キュロットやショートパンツの復活が目立ってきました。ボトムスではワイドパンツやロングスカートが長く“主役”の座に就いていましたが、2020年春夏はラグジュアリーブランドが相次いで、大人のスタイリングとしてキュロットやショートパンツを提案しています。たとえば、「ボッテガ・ヴェネタ(BOTTEGA VENETA)」は透かし編みのニットトップスと合わせて、涼しげでエフォートレスなショートパンツ姿を披露。今回はパリとミラノのランウエイで発表された春夏コレクションのルックから、夏のコーディネートに役立つショートパンツの着こなしをキャッチしていきましょう。
◆ショートパンツでスーツ!足元は戦闘モードで
ショートパンツのスーツは、“ショートパンツ=カジュアル”の思い込みを覆します。「ディオール(DIOR)」はチェック柄のサマースーツを提案。柄が上下でそろっているので、きちんと感が際立ちます。スクールガール風の若々しいムードもまとえます。脚のカバーに役立つのは、ミリタリー由来のコンバットブーツ。ゴツめの顔がタフ感を呼び込みます。秋冬シーズンのヒットが有望なので、夏のうちに“先食い”するのが得策です。
◆デニムショーツをシャツワンピでオブラート
あえてバランスを崩すアシンメトリーはこの夏も勢いが止まりません。「ジバンシィ(GIVENCHY)」はデニムのショートパンツに、左右で異なる洗いをかけました。風合いや裾始末も不ぞろいでディテールにこだわりを感じさせます。そこに合わせたのは、ゆるっとしたオーバーサイズのストライプ柄シャツワンピース。正面だけウエストインして、後ろは長く垂らし、裾を遊ばせました。ヒップやももをさりげなくカバーできる自然体技です。
◆すっきりハーフパンツでニュートラルな大人デイリーに
マニッシュなハーフパンツを提案したのは「トッズ(TOD'S)」。一見、タイトスカートのようにも見えて、ジェンダーフリュイド(流動的)な着映えです。膝小僧がちょうど隠れる丈感のキュロットは大人女性も取り入れやすいタイプ。レザーのブルゾンにバッグのストラップを響き合わせて、装いに深みを持たせました。足元は素足にローファーで、こなれ感をアップ。全体に中性的でニュートラル、シーズンレスなムードが今の空気感を印象づけます。
◆制服風ワントーンで強さとフェミニンが同居
不穏な空気が濃い、今の時代感にぴったりの服に“制服”があります。上品なアレンジを加えた“インスパイア(派生)系制服”は、ぶれない強さと、凛とした雰囲気を醸し出せます。全体の色をそろえるワントーンとも、相性が抜群。「マックスマーラ(MAX MARA)」はトレンドのベージュで全身ワントーンに整えて、穏やかでいてタフなダブルミーニングの装いに。パンプスと同系色のハイソックスがロングブーツのようにも見えて、シャープなレッグラインを際立たせています。
◆“ボリューム×タイト=めりはり”の強弱方程式
量感に変化をつければ、短め丈パンツルックにメリハリが加わります。「MSGM」はサイクリングパンツを思わせるストレッチ系ハーフパンツを披露。脚にぴったり沿う分、トップスは思いっきりボリュームアップ。ブラウスの襟や袖がドラマティックで華やかなムードです。アスレチック系のパンツは脚線を引き締まって見せる効果が大。トップスに女っぽさやゴージャス感を盛るのが、程よいずれ具合を生むポイントです。

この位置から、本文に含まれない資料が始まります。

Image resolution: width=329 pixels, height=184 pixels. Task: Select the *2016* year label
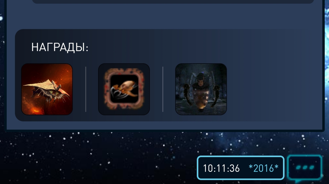click(264, 168)
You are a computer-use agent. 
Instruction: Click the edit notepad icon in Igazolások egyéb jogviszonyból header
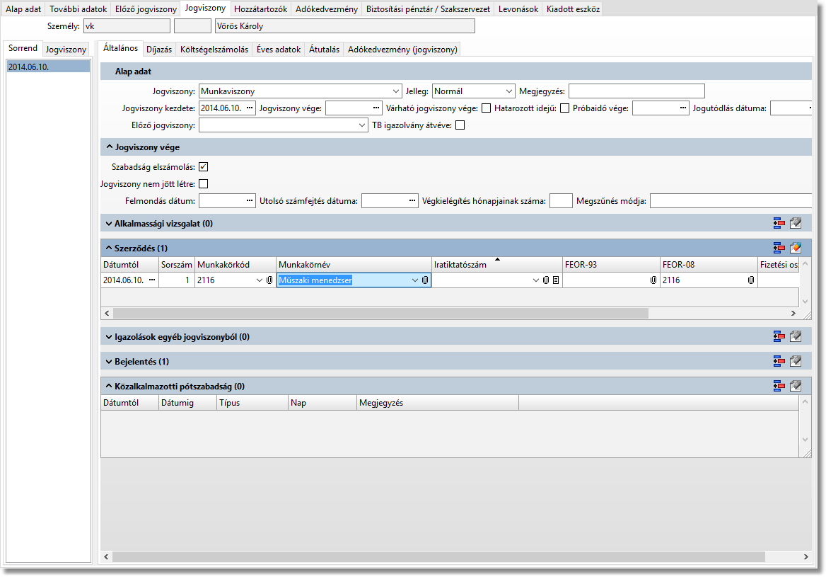pos(796,337)
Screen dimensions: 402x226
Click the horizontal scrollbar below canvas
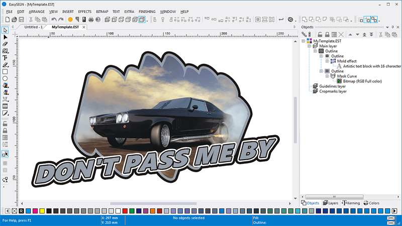(x=153, y=203)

キュロットやショートパンツは足さばきがよく、夏に向けては頼れるボトムスです。トップスや靴で異なるテイストを添えると、男の子っぽく見えにくくなります。短め丈パンツが盛り上がる流れは秋冬以降も続く気配。タイツやロングブーツなどとの組み合わが打ち出されています。今のご時世に求められる、足早な外出にも重宝するので、短め丈パンツの着こなし技に磨きを掛けて損はないでしょう。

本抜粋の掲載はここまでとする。